━━ Source data
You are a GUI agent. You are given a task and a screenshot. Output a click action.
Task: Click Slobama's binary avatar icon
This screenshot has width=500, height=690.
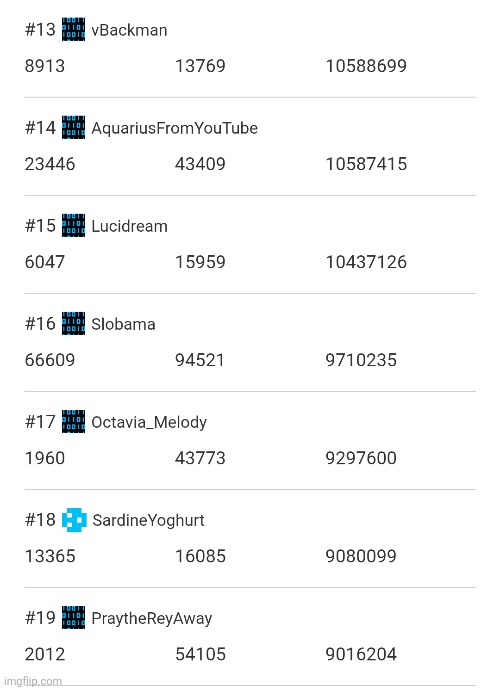(x=74, y=324)
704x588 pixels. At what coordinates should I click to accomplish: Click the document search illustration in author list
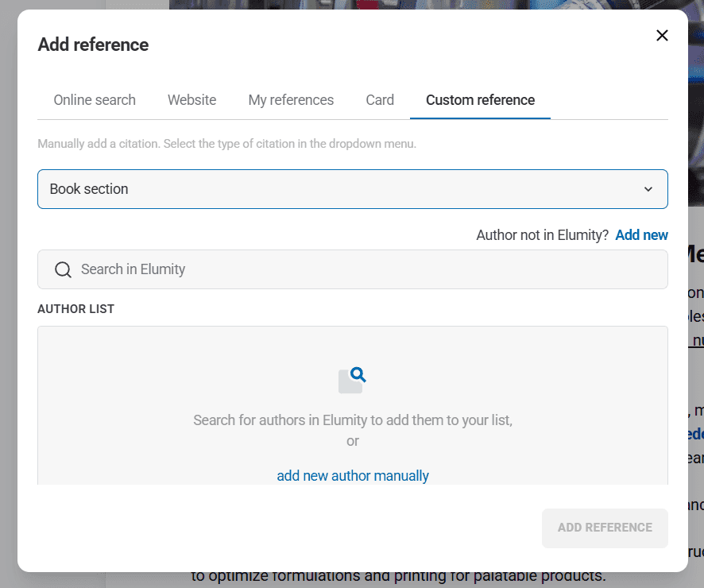tap(352, 379)
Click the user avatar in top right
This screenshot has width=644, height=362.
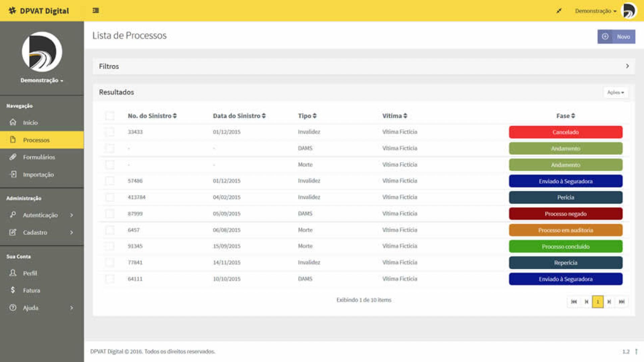click(629, 11)
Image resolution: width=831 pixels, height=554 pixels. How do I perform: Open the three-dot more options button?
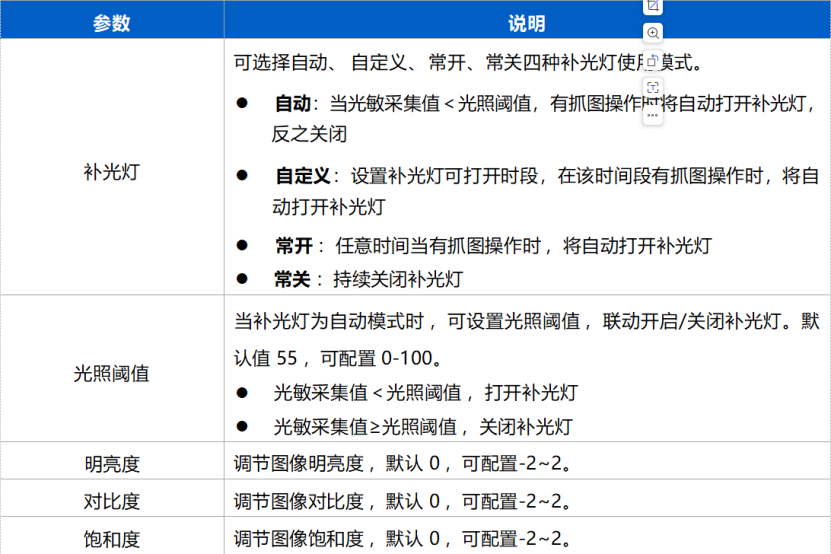[653, 115]
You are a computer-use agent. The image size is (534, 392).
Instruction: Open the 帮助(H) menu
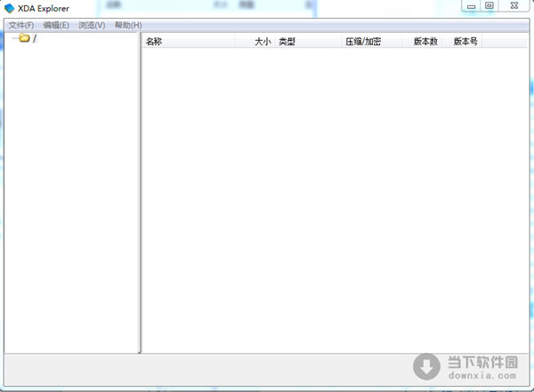pyautogui.click(x=127, y=25)
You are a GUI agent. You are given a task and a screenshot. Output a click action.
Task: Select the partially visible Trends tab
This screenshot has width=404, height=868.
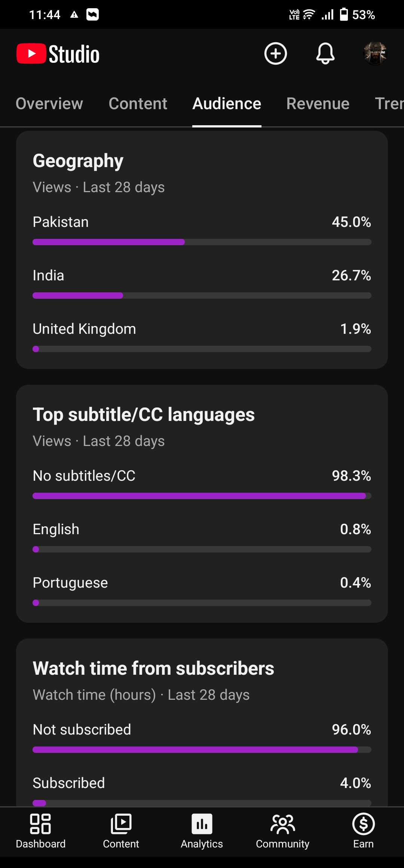pos(389,104)
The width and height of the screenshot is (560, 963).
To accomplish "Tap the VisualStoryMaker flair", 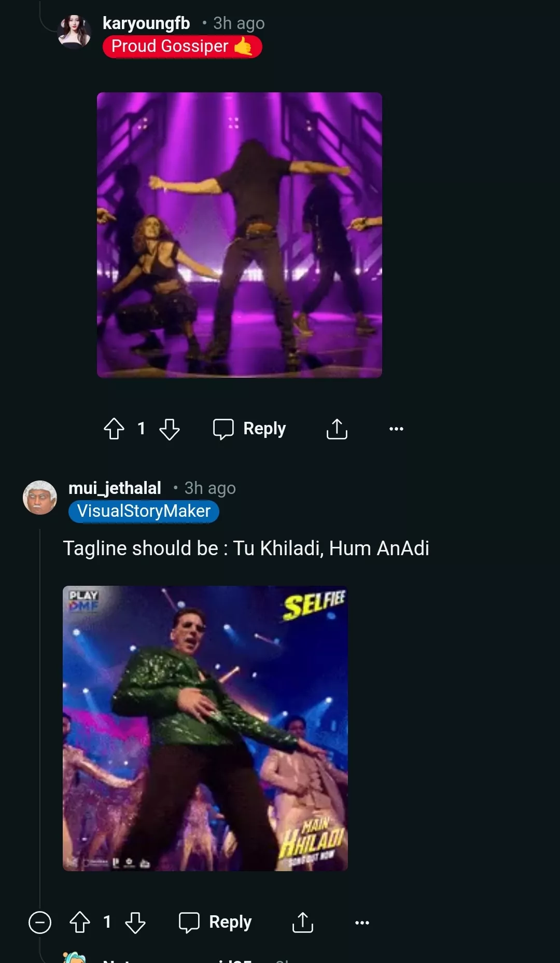I will coord(144,511).
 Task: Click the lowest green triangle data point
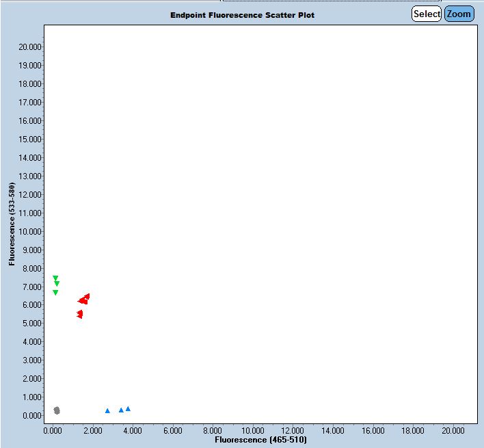pos(55,293)
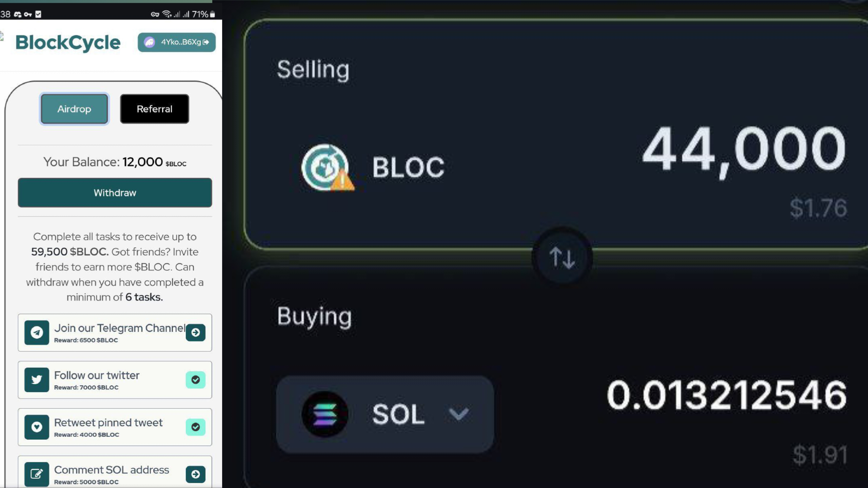Click the BlockCycle logo title

tap(68, 43)
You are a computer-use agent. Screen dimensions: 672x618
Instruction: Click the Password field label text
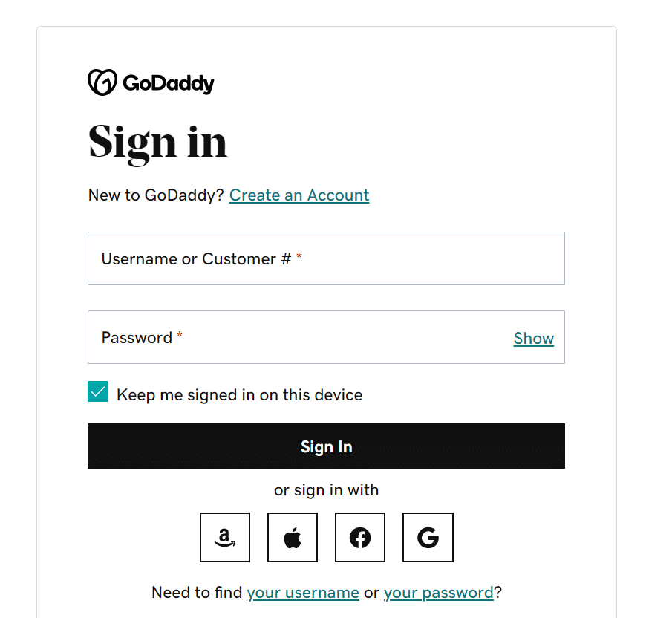137,338
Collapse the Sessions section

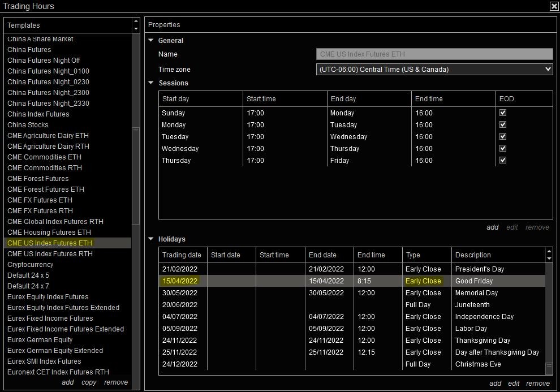(151, 83)
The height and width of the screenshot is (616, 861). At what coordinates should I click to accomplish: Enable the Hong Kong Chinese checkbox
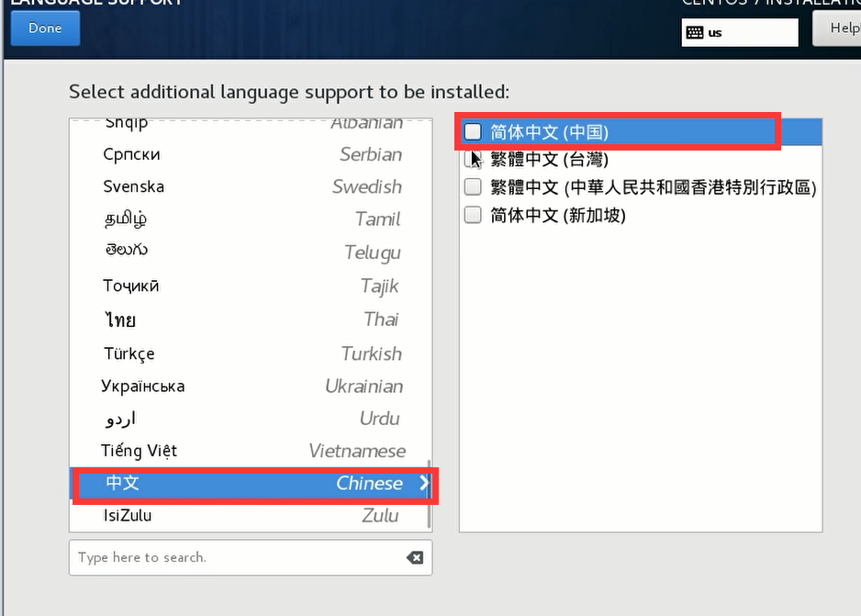[473, 187]
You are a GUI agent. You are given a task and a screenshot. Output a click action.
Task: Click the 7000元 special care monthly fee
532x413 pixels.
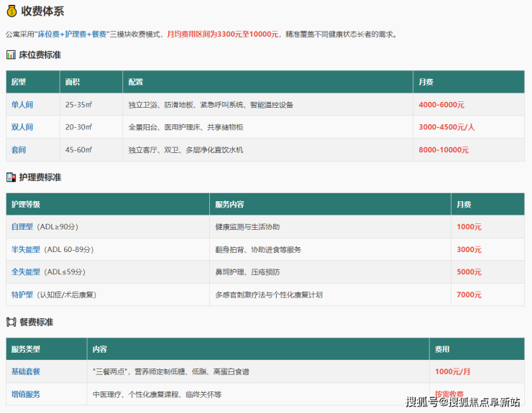tap(469, 295)
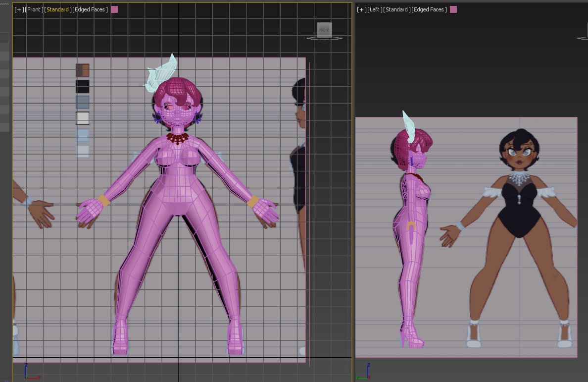The width and height of the screenshot is (588, 382).
Task: Open the Front point-of-view viewport menu
Action: pos(34,9)
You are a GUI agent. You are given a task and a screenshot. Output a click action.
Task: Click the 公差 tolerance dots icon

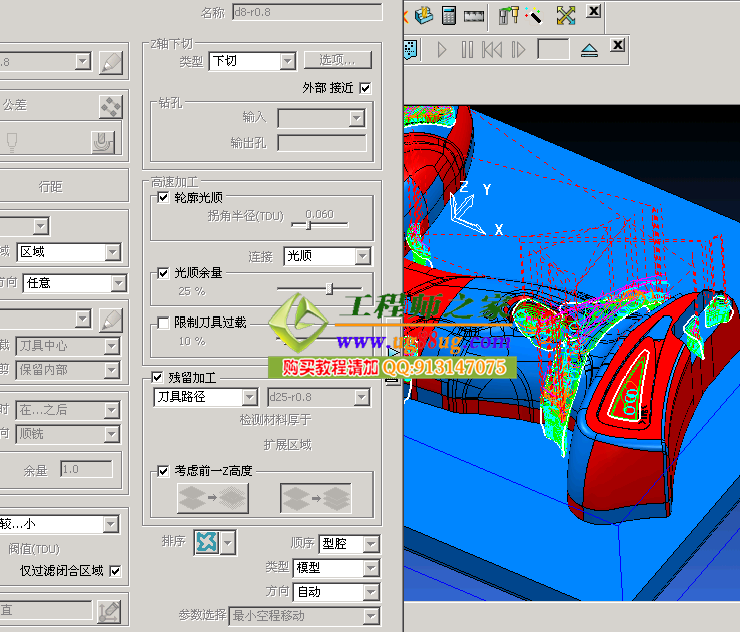[x=110, y=105]
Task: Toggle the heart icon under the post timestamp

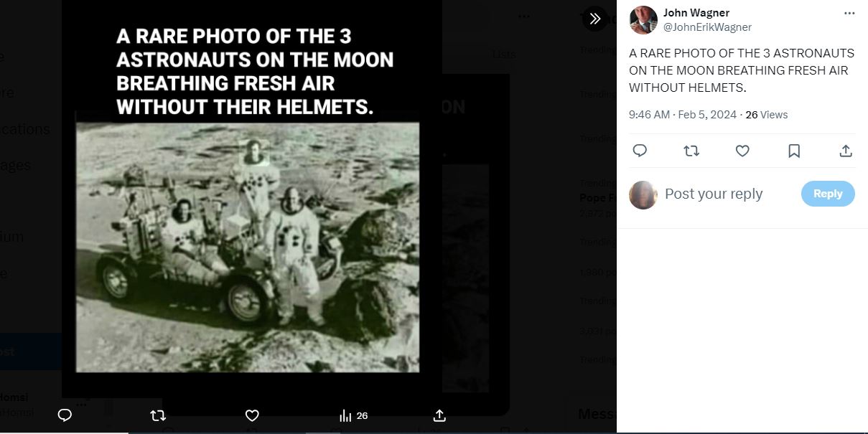Action: click(743, 151)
━━━━
Task requirements:
Your answer must be the lines from the one containing "Task: Click the 公差 tolerance dots icon" through the last line of the records, both included, written out exactly and without pictures.

Output of the exercise:
Task: Click the 公差 tolerance dots icon

[x=110, y=105]
Task: Toggle the heart icon under the post timestamp

Action: click(743, 151)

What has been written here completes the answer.